» **Document passage**:
“WE ARE facing our own extinction,” the 14th Dalai Lama, spiritual leader of the Tibetan people, warns an audience of 450 of his compatriots, before cheering them up with his habitual, chuckling, hopefulness. Most of the listeners have newly arrived in his seat in exile in Dharamsala in northern India, on the other side of the Himalayas from his homeland. Almost ever since he fled Tibet with some 80,000 followers, after China put down an uprising in 1959, he has been worrying about the threat to the existence of Tibetan civilisation. Every year it looms larger.
Out of a population of some 6m, 130,000 Tibetans are in exile, three-quarters of them in India. They have done well at keeping alive their traditions and their dreams of returning home. Two prospects are now making those dreams fade. The first is the imminent completion of a railway linking central Tibet with China. When it opens for passengers in 2007, the pace of immigration of Han Chinese will pick up. Tibetans, already a minority in cities, may simply be swamped.
Second, as the Dalai Lama himself puts it in an interview with your correspondent, is the fact that “my death would be a serious setback.” This sounds odd from an incarnation of Avalokiteshwara, the Buddha of Compassion. It is also an understatement. Lobsang Nyandak Zayul, a minister in the exile government the Dalai Lama heads in Dharamsala, is starker: “There will be chaos. We really are scared.”
The Dalai Lama, 70 last July, seems in rude health. But he will not live forever. His supporters argue that it is China that should worry, and seize the opportunity he is offering to reach an understanding with its Tibetan minority. Karma Gelek Yuthok, a monk who is the top civil servant in the education ministry, lists three reasons: no future leader will enjoy the Dalai Lama's command over Tibetan loyalties; he is asking not for independence, but merely “genuine autonomy” for Tibet; and he prohibits violence.
Since 2002, there have been four rounds of talks between the Dalai Lama's representatives and Chinese officials. Optimists see this as evidence that these arguments are beginning to work. But many Tibetans fear China just wants to placate international opinion and is playing for time. In this analysis, China sees the Dalai Lama not as the solution to its Tibet problem, but as the problem itself, which death will fix.

» **Prompt A**:
Return the records word for word, from their first line through the line containing "The image size is (1440, 800).", with both of those lines included.

» **Source information**:
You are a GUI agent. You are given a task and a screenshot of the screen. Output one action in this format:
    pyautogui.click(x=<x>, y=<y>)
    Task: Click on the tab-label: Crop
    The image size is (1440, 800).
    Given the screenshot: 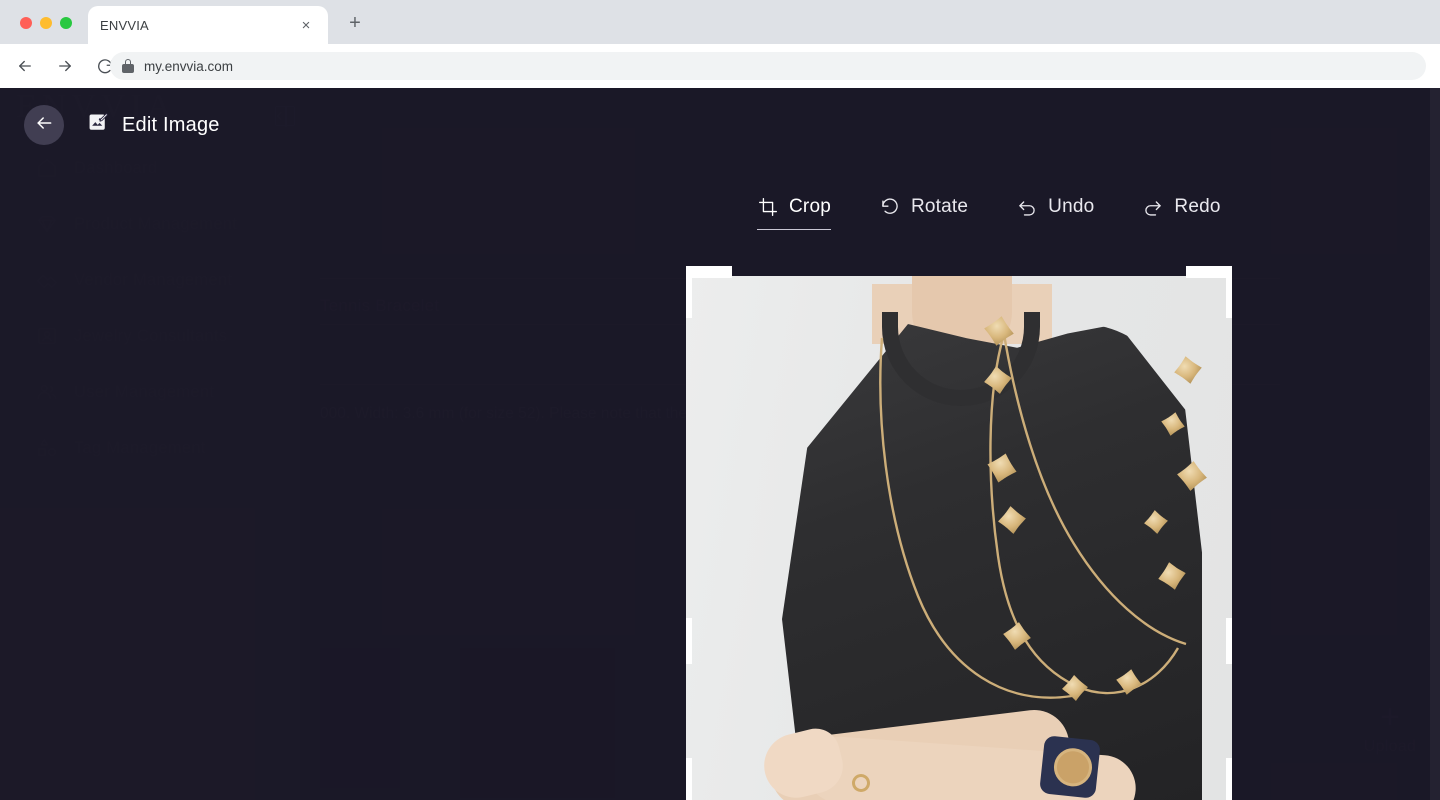 What is the action you would take?
    pyautogui.click(x=810, y=206)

» **Prompt B**:
In the passage on the Dalai Lama and Tibet, rewrite the part that opens with the words "Since 2002, there" and closes with "death will fix.", replacing "placate" with "appease".

» **Task solution A**:
You are a GUI agent. You are given a task and a screenshot of the screen. Output one action in this format:
    pyautogui.click(x=<x>, y=<y>)
    Task: Click on the tab-label: Crop
    The image size is (1440, 800).

» **Task solution B**:
Since 2002, there have been four rounds of talks between the Dalai Lama's representatives and Chinese officials. Optimists see this as evidence that these arguments are beginning to work. But many Tibetans fear China just wants to appease international opinion and is playing for time. In this analysis, China sees the Dalai Lama not as the solution to its Tibet problem, but as the problem itself, which death will fix.